Smurfit led GAN as CEO for more than 21 years, having taken on the role back in September 2002. However, the board accepted his resignation earlier this week and he officially left the business yesterday (26 September).

GAN is currently evaluating a consulting arrangement for Smurfit, who remains a substantial stockholder in GAN.

The business moved quickly to replace Smurfit, naming McGill as interim CEO with immediate effect.

McGill has been non-executive chairman of GAN since January 2014, prior to which he was president of Joingo. He also had a spell as chief operating officer of Aristocrat Technologies and worked for Cyberview Technology and WMS Gaming.

Strategic process continues

GAN says McGill will assume leadership of all executive functions, including leading its ongoing strategic process. The provider launched the review in Q1, looking at a “range of strategic alternatives” to improve value for shareholders. A special committee of non-executive directors is evaluating options for the business.

Providing an update on the process, GAN said it is ongoing and that all options are still being considered. Among the options being considered are potential sales of parts of or the entire GAN business. 

During Q2, the provider said it had spoken to several interested parties, although it has not yet reached any sort of agreement. No timetable has been set for the end of the process.

“There are no definitive agreements for a transaction in place at this time,” GAN said. “There is no assurance that a transaction will take place and no expected timetable for completion of any transaction.”

GAN cuts losses despite revenue drop in Q2

The review was ongoing throughout GAN’s Q2, during which revenue fell 3.4% to $33.8m. 

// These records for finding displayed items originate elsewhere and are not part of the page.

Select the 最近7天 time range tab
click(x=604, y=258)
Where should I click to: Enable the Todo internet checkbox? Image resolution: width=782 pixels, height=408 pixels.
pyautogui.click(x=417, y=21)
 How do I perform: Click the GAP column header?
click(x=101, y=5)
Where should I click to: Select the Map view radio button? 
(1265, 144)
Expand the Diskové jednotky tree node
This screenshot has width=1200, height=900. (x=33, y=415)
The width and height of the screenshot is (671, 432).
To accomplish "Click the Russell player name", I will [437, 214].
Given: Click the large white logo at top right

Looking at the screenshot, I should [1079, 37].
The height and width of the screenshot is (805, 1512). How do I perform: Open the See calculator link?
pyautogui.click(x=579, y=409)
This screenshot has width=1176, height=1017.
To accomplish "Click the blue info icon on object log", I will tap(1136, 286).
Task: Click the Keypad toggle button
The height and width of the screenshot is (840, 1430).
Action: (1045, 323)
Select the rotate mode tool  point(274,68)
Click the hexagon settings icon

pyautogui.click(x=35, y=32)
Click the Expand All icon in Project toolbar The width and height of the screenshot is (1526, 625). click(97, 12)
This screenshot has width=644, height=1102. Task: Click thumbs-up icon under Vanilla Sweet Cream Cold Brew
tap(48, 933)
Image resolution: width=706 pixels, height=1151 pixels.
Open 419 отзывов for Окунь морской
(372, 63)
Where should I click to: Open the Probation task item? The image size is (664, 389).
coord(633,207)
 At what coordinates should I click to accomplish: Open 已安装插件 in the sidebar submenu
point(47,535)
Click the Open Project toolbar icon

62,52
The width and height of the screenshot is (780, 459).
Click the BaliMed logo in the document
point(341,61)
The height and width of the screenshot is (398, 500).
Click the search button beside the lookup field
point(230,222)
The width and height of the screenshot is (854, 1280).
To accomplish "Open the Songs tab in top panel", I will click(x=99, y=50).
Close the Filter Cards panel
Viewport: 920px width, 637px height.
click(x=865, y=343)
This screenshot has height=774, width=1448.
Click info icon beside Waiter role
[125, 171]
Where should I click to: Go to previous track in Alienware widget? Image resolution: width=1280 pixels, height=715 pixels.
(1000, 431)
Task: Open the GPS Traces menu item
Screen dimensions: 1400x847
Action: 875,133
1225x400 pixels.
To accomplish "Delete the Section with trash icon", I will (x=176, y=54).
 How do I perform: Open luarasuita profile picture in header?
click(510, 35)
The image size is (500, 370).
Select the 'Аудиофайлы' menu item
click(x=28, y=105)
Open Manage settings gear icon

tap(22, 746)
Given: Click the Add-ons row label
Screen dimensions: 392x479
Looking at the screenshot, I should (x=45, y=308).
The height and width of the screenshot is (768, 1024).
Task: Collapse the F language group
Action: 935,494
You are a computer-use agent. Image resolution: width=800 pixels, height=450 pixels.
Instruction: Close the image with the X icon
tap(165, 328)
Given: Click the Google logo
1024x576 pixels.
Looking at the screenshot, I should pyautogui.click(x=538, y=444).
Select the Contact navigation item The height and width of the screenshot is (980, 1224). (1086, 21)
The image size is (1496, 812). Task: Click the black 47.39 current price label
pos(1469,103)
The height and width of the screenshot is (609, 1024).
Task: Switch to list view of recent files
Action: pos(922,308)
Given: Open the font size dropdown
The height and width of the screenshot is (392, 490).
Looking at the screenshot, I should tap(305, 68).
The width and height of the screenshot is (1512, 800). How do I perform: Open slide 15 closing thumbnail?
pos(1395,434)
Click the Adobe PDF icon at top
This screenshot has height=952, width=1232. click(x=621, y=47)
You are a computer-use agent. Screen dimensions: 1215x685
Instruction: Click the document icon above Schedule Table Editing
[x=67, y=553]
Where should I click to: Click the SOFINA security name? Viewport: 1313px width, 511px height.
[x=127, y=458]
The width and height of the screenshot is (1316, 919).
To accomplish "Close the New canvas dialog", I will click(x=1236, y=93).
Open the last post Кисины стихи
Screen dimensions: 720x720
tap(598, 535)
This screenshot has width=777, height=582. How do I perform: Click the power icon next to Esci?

This decline was due to a drop in B2B revenue, with this falling 30.3% to $9.9m. B2B revenue comprised $7.2m in platform and content licence fees and $2.7m of development services and other sources.

Operating costs reached $42.3m, which was 41.6% lower than the previous year. This was mainly due to last year’s figure including $28.9m in impairment charges, with such costs not appearing in Q2 this year.

As such, net loss was $18.4m, compared to $38.3m last year. However, adjusted EBITDA slipped from a positive of $1.3m to a $2.0m loss on the back of the B2B decline.